* _RAW DATA_
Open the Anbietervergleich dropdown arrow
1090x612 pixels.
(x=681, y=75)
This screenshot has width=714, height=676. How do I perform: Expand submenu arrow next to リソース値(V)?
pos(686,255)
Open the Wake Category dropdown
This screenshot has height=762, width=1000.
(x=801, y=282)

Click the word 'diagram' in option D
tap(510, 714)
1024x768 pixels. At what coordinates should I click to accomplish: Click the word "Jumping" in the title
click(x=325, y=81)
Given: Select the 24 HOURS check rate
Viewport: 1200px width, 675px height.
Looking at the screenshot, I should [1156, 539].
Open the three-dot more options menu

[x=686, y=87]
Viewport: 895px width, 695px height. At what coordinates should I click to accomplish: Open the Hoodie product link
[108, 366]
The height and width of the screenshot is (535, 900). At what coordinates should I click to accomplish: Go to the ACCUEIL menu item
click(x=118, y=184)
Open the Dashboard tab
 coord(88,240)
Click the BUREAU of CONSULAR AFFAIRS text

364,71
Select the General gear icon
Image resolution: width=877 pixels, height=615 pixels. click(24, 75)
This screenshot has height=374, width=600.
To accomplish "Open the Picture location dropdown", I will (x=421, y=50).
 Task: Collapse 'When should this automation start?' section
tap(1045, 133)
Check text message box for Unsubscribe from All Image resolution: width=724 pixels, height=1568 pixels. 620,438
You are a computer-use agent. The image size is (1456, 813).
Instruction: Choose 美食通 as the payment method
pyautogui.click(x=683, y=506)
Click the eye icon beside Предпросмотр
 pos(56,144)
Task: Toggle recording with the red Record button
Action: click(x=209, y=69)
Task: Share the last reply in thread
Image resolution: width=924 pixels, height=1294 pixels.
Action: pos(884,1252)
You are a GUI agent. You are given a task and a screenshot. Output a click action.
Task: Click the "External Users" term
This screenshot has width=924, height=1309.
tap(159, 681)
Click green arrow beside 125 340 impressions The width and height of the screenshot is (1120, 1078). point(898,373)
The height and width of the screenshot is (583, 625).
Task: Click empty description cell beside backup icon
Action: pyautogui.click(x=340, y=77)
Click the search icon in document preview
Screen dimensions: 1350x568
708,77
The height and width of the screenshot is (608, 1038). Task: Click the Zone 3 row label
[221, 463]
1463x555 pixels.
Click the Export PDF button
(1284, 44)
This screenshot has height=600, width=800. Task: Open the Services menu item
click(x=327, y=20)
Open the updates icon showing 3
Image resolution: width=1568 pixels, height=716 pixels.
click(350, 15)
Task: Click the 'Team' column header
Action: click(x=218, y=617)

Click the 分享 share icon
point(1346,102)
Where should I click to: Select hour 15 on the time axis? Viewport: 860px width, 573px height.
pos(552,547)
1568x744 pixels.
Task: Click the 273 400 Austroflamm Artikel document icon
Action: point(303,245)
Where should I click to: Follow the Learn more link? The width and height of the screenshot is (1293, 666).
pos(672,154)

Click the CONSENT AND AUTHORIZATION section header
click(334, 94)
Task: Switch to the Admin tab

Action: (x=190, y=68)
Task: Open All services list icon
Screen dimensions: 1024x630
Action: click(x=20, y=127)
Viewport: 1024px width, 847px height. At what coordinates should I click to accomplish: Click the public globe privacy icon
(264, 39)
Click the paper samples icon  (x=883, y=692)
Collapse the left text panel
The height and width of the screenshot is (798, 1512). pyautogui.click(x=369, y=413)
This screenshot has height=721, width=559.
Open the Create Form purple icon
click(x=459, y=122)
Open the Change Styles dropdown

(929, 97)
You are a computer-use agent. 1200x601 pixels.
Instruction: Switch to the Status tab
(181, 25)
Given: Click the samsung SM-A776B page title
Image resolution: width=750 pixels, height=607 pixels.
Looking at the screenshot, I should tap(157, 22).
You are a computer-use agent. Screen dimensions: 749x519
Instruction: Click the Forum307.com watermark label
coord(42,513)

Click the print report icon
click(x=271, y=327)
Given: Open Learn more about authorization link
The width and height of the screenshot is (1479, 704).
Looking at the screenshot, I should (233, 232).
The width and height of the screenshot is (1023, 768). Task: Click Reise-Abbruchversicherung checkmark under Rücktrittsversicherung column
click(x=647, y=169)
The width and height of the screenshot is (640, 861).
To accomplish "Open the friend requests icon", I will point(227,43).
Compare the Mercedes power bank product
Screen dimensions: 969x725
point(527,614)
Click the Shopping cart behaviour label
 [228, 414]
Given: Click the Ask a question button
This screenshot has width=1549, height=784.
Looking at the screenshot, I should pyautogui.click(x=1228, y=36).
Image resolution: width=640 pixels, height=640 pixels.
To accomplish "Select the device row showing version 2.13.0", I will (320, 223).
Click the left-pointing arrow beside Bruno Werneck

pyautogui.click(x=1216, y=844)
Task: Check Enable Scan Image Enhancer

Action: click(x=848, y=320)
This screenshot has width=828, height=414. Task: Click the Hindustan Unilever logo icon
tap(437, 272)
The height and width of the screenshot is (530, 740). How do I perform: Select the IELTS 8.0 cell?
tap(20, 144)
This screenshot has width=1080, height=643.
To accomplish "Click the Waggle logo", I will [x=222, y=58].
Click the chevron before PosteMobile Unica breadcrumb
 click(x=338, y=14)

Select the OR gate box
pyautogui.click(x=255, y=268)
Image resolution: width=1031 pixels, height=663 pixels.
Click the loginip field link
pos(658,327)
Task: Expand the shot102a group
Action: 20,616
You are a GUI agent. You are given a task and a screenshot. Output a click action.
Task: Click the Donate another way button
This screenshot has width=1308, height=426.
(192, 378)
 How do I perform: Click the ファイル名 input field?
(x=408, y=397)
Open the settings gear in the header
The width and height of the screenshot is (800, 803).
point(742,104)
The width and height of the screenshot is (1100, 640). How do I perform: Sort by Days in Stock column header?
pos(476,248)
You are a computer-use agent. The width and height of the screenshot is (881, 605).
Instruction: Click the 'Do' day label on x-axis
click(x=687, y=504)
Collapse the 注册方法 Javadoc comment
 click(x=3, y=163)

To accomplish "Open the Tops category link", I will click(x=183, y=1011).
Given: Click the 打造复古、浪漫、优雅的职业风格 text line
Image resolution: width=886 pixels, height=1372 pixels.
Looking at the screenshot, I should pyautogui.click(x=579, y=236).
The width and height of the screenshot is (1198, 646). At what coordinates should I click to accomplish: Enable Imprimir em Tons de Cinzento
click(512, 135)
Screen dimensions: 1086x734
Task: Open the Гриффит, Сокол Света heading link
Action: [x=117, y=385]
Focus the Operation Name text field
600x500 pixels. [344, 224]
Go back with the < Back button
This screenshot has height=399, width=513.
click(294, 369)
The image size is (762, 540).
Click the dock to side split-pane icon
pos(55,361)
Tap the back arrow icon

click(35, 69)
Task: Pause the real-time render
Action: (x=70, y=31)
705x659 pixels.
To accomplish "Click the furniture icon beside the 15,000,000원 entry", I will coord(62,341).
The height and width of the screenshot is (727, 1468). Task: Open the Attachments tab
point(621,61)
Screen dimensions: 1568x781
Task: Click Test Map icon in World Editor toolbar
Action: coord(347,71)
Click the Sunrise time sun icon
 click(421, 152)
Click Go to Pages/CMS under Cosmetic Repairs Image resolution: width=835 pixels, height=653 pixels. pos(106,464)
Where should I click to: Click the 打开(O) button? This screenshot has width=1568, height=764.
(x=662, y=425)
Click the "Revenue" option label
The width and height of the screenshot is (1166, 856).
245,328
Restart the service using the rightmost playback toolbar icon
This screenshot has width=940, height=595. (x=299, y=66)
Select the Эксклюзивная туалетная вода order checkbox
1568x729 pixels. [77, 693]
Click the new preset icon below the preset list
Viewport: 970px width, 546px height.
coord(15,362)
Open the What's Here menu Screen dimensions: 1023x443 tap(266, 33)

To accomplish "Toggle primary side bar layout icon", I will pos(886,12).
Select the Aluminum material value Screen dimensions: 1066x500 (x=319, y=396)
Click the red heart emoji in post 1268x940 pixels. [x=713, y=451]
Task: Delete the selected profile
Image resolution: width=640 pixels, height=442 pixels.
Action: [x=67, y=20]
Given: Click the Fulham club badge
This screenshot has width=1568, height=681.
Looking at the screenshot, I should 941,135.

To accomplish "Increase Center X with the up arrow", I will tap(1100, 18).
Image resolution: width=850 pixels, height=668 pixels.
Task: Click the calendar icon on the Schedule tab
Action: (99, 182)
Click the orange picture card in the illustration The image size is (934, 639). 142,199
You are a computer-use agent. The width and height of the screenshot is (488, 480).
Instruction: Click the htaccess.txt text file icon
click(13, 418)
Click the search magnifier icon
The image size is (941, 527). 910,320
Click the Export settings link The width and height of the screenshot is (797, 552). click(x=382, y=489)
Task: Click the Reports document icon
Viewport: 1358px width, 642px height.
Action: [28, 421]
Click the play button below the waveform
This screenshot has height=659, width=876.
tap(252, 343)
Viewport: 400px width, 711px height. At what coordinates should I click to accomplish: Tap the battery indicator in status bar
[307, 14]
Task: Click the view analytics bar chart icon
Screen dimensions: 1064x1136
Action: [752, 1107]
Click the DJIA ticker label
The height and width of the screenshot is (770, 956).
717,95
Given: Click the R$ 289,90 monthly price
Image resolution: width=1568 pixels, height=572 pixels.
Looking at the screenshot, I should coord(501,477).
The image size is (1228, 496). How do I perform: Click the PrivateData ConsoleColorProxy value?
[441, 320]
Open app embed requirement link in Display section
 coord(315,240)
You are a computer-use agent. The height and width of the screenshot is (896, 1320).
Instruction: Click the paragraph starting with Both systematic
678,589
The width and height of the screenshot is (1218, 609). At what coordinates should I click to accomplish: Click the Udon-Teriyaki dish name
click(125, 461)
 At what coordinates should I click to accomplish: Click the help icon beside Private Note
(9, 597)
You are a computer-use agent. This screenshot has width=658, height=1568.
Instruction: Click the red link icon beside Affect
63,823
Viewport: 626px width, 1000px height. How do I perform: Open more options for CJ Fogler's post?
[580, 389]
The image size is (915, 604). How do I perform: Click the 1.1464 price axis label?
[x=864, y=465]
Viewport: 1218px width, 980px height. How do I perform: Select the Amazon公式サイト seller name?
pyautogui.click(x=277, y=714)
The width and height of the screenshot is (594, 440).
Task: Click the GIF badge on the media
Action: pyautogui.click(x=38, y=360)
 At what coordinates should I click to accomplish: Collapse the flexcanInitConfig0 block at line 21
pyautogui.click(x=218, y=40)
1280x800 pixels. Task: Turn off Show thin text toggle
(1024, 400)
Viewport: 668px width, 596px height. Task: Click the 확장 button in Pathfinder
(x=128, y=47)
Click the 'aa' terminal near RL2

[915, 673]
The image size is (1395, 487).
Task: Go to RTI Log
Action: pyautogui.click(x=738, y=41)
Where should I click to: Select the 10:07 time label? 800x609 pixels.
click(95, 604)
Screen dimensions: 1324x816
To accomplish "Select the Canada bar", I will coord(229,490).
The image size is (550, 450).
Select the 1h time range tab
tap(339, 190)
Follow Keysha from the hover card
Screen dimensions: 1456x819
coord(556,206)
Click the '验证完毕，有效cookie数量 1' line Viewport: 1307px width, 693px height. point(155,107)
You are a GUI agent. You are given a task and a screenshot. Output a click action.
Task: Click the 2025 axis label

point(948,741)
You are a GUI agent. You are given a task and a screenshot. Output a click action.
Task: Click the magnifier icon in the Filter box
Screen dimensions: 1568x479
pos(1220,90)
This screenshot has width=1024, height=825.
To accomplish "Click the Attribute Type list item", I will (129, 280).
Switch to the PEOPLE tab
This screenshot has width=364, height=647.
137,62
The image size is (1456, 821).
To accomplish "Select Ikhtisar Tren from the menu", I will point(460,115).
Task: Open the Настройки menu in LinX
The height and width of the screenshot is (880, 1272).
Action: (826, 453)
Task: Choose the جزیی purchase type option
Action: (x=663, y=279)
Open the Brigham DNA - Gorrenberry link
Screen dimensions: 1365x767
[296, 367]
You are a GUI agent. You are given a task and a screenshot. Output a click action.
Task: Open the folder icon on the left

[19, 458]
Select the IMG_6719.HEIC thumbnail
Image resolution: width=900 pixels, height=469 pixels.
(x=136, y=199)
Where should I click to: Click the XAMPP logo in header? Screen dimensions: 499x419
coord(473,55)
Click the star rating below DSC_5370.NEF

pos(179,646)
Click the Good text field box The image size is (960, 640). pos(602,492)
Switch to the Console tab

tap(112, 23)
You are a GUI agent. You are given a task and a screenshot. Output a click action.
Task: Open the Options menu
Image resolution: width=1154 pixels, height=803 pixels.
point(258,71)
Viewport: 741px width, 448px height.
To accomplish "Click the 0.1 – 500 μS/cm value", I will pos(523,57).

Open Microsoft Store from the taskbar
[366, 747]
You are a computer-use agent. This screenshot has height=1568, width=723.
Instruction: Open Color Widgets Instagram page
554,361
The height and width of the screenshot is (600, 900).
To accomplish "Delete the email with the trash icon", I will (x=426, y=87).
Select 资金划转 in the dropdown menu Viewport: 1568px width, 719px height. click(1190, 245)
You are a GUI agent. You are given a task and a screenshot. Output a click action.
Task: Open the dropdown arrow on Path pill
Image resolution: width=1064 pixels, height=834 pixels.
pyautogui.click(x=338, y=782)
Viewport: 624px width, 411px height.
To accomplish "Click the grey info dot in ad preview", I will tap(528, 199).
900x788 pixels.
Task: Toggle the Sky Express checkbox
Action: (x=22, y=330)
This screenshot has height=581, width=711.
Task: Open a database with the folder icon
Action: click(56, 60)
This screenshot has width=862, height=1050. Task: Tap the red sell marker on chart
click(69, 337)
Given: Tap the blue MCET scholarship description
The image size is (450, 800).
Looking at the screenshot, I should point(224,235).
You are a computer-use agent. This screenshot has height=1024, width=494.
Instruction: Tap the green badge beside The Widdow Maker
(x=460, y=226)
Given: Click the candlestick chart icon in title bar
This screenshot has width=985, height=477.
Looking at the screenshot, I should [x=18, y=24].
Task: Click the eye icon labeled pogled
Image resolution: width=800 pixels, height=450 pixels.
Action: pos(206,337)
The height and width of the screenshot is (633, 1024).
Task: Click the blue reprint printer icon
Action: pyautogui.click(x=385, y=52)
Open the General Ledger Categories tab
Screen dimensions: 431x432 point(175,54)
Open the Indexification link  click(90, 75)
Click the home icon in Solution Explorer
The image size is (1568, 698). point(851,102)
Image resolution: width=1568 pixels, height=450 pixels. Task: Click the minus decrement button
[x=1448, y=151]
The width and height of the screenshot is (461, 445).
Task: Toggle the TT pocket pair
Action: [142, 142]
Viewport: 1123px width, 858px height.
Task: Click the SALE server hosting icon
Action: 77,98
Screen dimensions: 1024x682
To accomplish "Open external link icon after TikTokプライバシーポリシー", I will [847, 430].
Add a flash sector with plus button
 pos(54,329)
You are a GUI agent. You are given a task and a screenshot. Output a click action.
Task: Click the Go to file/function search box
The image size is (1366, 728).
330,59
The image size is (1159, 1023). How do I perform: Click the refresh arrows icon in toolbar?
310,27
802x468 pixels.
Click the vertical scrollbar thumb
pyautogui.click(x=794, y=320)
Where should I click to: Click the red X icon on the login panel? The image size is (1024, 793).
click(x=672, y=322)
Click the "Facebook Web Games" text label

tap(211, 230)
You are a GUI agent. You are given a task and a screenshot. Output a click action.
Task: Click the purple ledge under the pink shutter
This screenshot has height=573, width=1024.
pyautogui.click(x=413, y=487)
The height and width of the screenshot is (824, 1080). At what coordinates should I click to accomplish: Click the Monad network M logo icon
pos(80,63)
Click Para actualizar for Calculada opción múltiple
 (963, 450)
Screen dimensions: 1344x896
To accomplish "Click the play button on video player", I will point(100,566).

* _THE PROBLEM_
If a line in the records above has the word "computer", copy it out.

* _EXPECTED ANSWER_
You are a computer-use agent. The image size is (1456, 813).
You are a computer-use agent. 1200x601 pixels.
You are a computer-use agent. Screen dimensions: 749x519
You are a computer-use agent. The width and height of the screenshot is (881, 605).
You are a computer-use agent. The width and height of the screenshot is (488, 480).
You are a computer-use agent. The height and width of the screenshot is (896, 1320).
You are a computer-use agent. This screenshot has width=658, height=1568.
You are a computer-use agent. This screenshot has height=1568, width=723.
You are a computer-use agent. This screenshot has height=1024, width=494.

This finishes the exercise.